メールでやりとりしていると、やたらと「料理が得意、家事はなんでもできる」と強調してくる。主夫志願の男性が、やたらと多いのだ。

そんな中、5歳年上の男性から申し込みがあった。
そこそこの会社の管理職。メールのやりとりでもいい感じだったので、会うことにした。
奥さんとは死別。小学生の娘さんがいるとのこと。
フレンチレストランで楽しく食事をしたが、その後バーに行くと、鞄の中からレントゲン写真を取りだした。癌で亡くなったという、奥さんのもの。
「本当に妻は助からなかったんだろうか」と、それを見て確かめてくれ、と言うのだ。
頭に来て、帰ってきてしまったのは、言うまでもない。

高学歴でも定収入という女性もいる。
34歳の早苗さんは、東大の博士課程を修了し、早稲田大学で助教をしている。
給料は安い上に、ドイツの演劇が専門だから、しょっちゅうドイツに行かなければならない。
女性は、東大だというだけで、敬遠される。男性はたいがい、学歴コンプレックスを持っているからだ。東大生同士で結婚すればいいのだが、東大男子はたいてい、お嬢様大学出を望む。

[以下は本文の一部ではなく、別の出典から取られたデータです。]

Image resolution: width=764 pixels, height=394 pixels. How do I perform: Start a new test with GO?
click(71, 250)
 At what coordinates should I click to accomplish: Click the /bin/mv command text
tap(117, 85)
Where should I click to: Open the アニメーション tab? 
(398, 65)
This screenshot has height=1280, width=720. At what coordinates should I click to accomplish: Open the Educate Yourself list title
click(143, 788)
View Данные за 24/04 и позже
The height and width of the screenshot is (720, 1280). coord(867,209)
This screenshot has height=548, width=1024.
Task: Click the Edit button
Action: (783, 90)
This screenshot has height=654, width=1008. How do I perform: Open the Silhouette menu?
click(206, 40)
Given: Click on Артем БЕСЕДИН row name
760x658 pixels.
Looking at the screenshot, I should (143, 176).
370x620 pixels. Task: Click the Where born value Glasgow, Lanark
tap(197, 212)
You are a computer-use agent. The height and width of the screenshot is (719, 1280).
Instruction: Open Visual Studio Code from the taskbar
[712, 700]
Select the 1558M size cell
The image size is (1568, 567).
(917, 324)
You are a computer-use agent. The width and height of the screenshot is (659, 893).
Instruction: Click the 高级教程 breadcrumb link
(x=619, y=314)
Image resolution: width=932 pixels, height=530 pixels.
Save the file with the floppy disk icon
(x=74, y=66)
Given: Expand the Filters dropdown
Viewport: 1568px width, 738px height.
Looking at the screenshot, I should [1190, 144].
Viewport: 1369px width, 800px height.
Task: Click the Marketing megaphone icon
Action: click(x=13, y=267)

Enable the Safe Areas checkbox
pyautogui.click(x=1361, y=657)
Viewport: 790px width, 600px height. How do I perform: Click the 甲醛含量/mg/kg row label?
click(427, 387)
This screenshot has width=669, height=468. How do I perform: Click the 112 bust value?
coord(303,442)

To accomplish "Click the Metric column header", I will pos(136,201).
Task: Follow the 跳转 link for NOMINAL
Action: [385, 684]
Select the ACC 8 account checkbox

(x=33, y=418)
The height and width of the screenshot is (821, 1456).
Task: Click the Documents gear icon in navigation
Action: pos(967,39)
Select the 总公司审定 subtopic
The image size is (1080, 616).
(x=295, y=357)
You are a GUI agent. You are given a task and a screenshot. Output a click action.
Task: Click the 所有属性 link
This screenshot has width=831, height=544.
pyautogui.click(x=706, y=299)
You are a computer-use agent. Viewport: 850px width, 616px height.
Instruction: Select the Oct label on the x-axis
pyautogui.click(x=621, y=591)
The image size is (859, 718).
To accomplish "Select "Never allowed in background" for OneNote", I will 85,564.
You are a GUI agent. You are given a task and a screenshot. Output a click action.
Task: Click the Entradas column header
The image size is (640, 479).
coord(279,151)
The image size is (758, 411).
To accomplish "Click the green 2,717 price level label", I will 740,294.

早苗さんは、7つ年上のやり手の営業マンと、婚活パーティで出会う。
「自分は高校出で、実力で勝負してきた。受験戦争にも参加してないからコンプレックスもない」と言うので、頼もしく思い、何度かデートした。
海外旅行の話をしている時に、「何か、語学とかされてます?」と聞くと、「ええ、英語をやってます」と言われて、思わず、早苗さんは爆笑してしまう。
全く悪気はなかったのだが、早苗さんのいる環境では、英語はできるのは当たり前。高校生が今、九九を覚えます、と同じくらいのギャップがあったのだという。
早苗さんは一所懸命取り繕うとしたが、男性は2度と会ってくれなかった。

婚活は、男にとっても女にとっても、大変なものなのだ。